» Text shown:
-----

Shining a light on complex mental health issues
While the world has come a long way in the public discussion of mental health issues, particularly in regard to depression and anxiety, there still remains a fair amount of stigma surrounding more complicated, complex mental health issues, including bipolar disorder, personality disorder and psychosis.
Speaking on The Wellness Daily Show, deputy CEO of SANE Australia Michelle Blanchard shone a light on the more complex mental health conditions that are often ignored in public discourse and still carry a great deal of stigma.
Ms Blanchard highlighted that some forms of mental health conditions, including depression and anxiety, have come a long way in reducing the public stigma that exists around mental health. However, many of the more complex mental health conditions have not achieved the same improvement when it comes to public awareness and understanding.
“I think mental health is inherently complex. It’s something that intersects with so many different aspects of our day-to-day lives,” Ms Blanchard said.
She highlighted the types of illnesses that could be classified as more complex mental health issues, such as psychosis, eating disorders, bipolar disorder, OCD and debilitating anxiety and depression that limits a person’s ability to participate in all the things that they would like to.
Currently, there are 690,000 Australians who live with these kinds of complex mental health issues, across all demographics. However, there are some factors, including childhood trauma, that may increase someone’s likelihood of developing a complex mental health disorder, according to Ms Blanchard.
She stated that these types of mental illnesses still experience a significant amount of stigma, which can manifest in a few different ways.
“We talk about self-stigma, which is the sense that you have about yourself, if you yourself have a mental health problem.
“[And then] we talk about perceived stigma, which is when you have a mental health problem yourself and you perceive that you’re going to be stigmatised by the people around you. And so the consequence of that might be that people don’t put themselves forward for relationships, for job opportunities, because they believe that they might be discriminated against.

-----

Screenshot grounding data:
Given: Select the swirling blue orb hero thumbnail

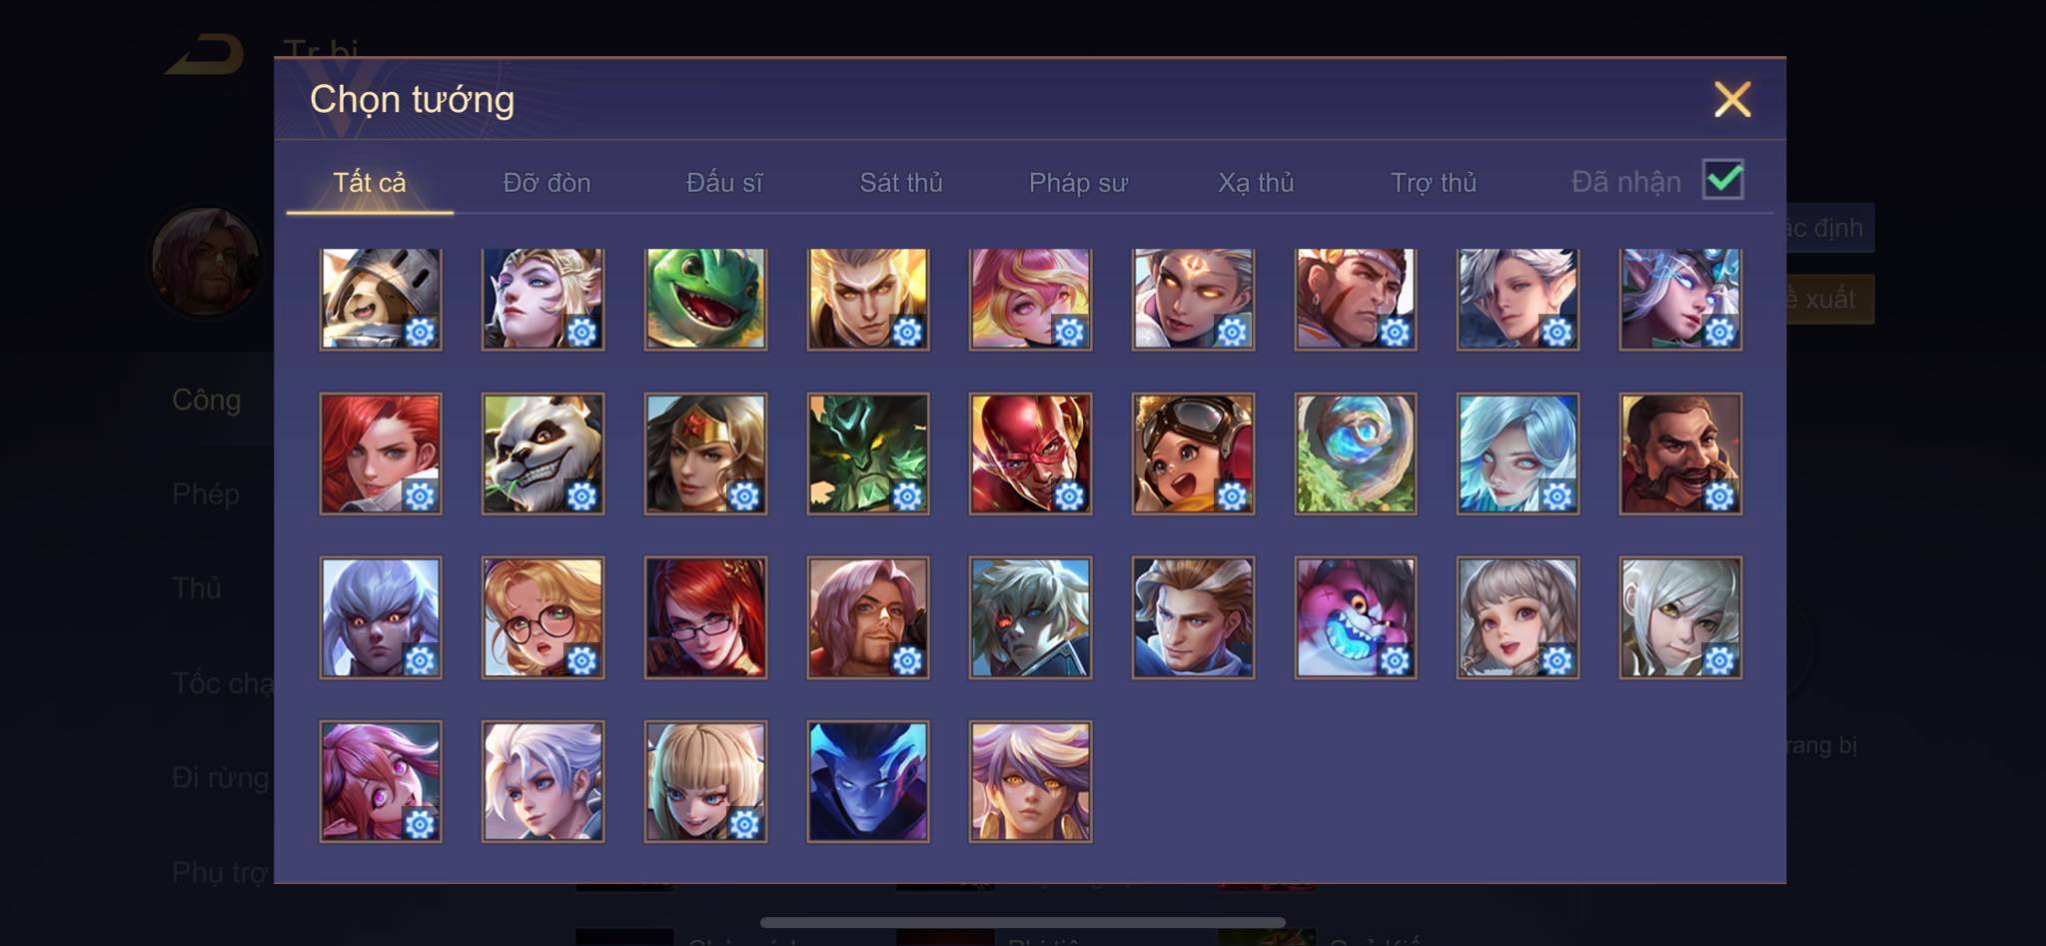Looking at the screenshot, I should pos(1356,454).
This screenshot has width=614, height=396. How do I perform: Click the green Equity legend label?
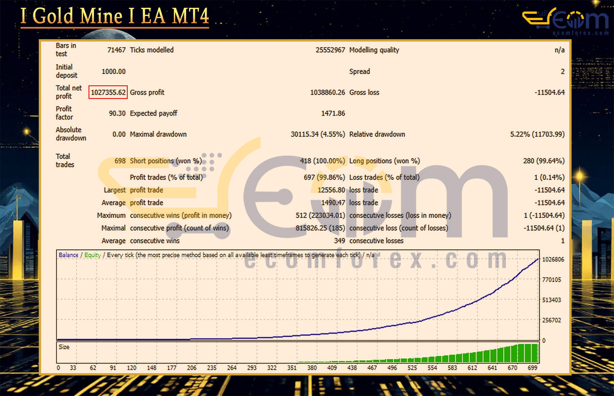pyautogui.click(x=93, y=255)
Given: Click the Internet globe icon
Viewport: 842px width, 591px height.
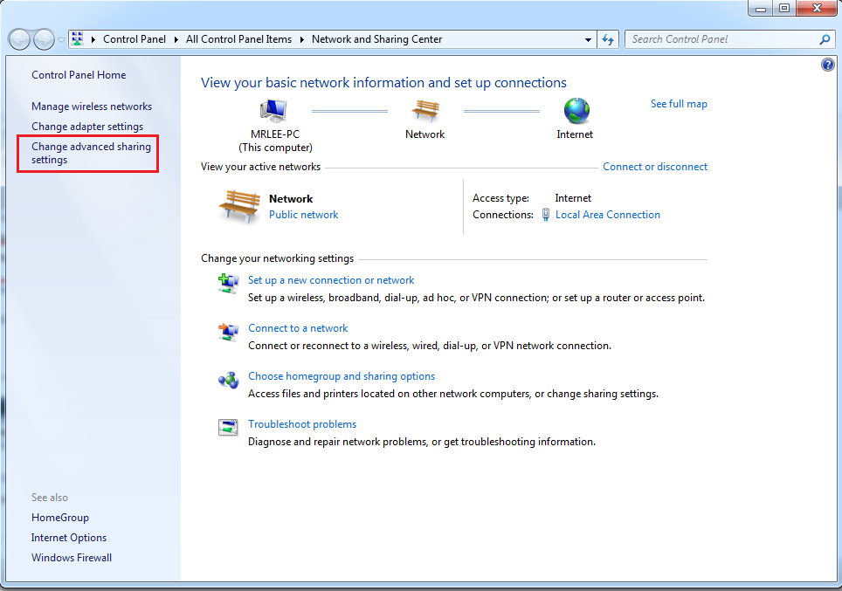Looking at the screenshot, I should pos(576,110).
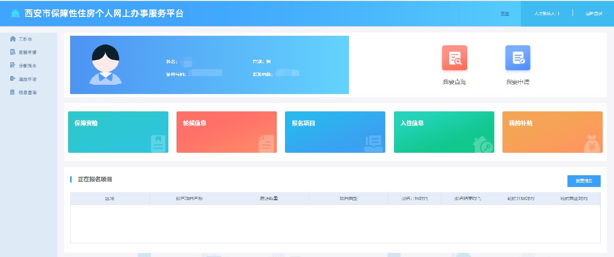Open 分配报名 in the sidebar

(x=27, y=65)
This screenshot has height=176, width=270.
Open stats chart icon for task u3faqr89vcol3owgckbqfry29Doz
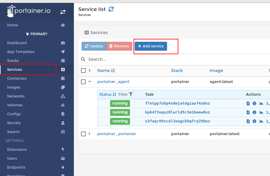pyautogui.click(x=261, y=121)
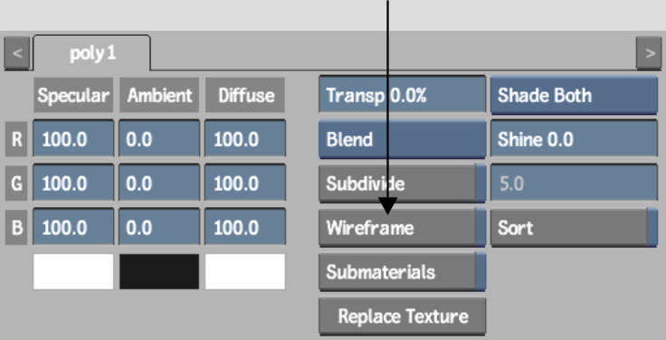
Task: Toggle the Subdivide button
Action: [402, 184]
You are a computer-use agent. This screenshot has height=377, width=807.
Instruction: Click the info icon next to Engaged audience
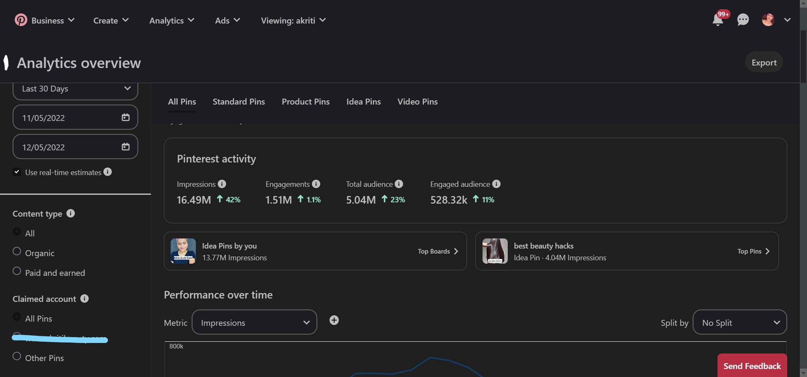point(496,184)
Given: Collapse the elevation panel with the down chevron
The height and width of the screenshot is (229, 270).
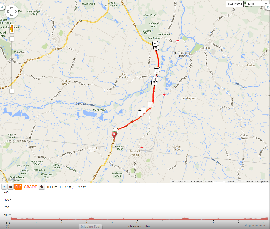Looking at the screenshot, I should pyautogui.click(x=4, y=187).
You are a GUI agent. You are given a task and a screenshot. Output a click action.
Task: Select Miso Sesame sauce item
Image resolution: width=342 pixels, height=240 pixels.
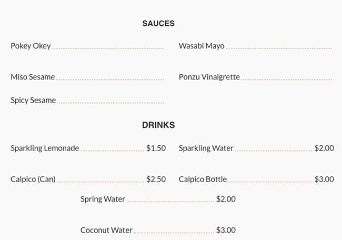[33, 77]
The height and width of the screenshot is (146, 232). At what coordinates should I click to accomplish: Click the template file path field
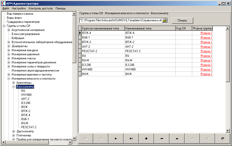[121, 20]
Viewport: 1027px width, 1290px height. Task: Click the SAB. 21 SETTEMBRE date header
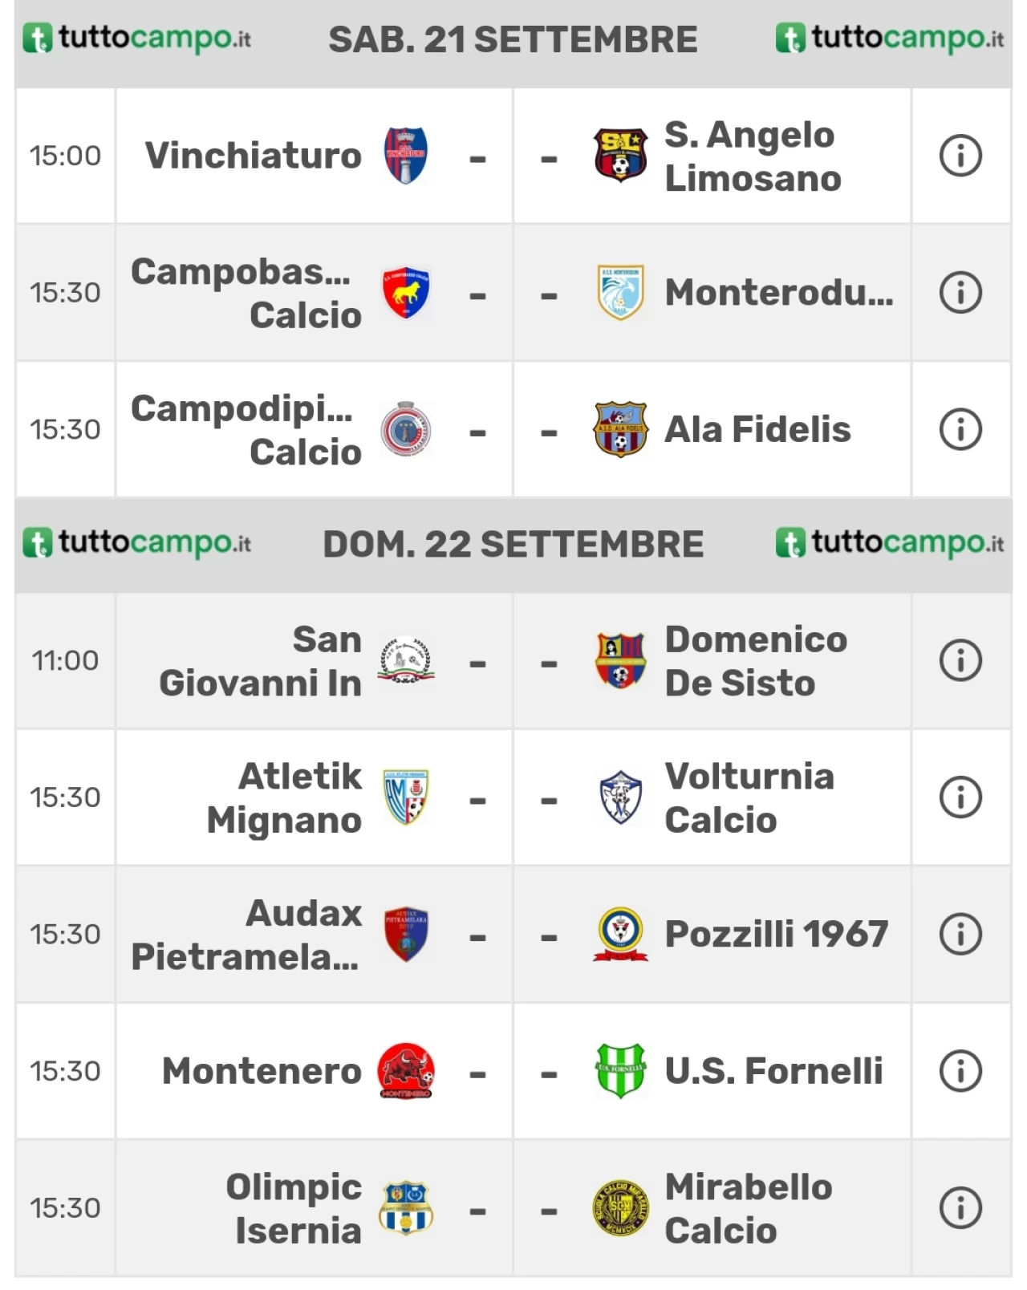[514, 40]
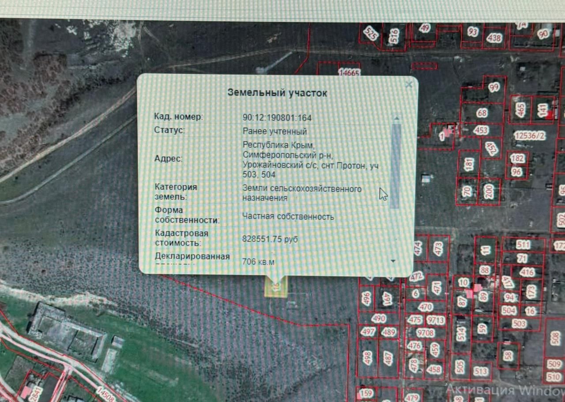Click the cadastral value 828551.75 руб
The height and width of the screenshot is (402, 565).
[270, 239]
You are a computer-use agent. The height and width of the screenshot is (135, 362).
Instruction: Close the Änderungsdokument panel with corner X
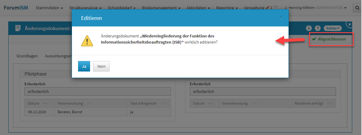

-----

» Things to do:
1) Summarize the article on complex mental health issues in two sentences.
2) Carry on the article on complex mental health issues from the point where the text stops.

» Task-by-task answers:
1) On The Wellness Daily Show, SANE Australia deputy CEO Michelle Blanchard said that conditions such as psychosis, eating disorders, bipolar disorder and OCD have not seen the drop in public stigma that depression and anxiety have. About 690,000 Australians live with these complex issues, and the stigma they face includes self-stigma and perceived stigma, which can keep people from pursuing relationships or job opportunities.

2)
“There’s then public stigma, which is the one that we probably hear about most often, which is the sense that the general community have a poor view of people living with mental health issues.
“And then the final one is around structural stigma or discrimination. And that’s behavior by institutions or organisations that ultimately means that people with mental illness don’t participate fully in society.”
In order to address the ongoing issue of stigma and discrimination felt by people who face mental health issues that may be more complex than those with depression and anxiety, Ms Blanchard discussed the new SANE campaign called Our Turn To Speak.
“Our Turn to Speak is about listening to the voices of people who have experienced a complex mental health issue, [and] it’s part of a larger project called the National Stigma Report Card.
“We set it up because we had a hunch that people who experience more complex mental health difficulties experienced stigma and discrimination in really different ways to perhaps people who have more common mental health problems like depression or anxiety.”
In attempting to tackle ongoing stigma, the SANE project dives deep into those stigmas across 14 different life domains.
“It’s everything from the way in which people might be treated when they’re entering a new relationship, or by members of their family,” Ms Blanchard said.
“It might be how they’re responded to when they disclose in a workplace that they have a mental health problem and might need a bit of extra help and support.”
One domain of note is how people with complex mental health conditions get treated when seeking out physical health care.
“So we know that people who experience more complex mental health concerns often don’t have their physical health concerns taken seriously because it’s assumed that it’s all related to their mental health problem.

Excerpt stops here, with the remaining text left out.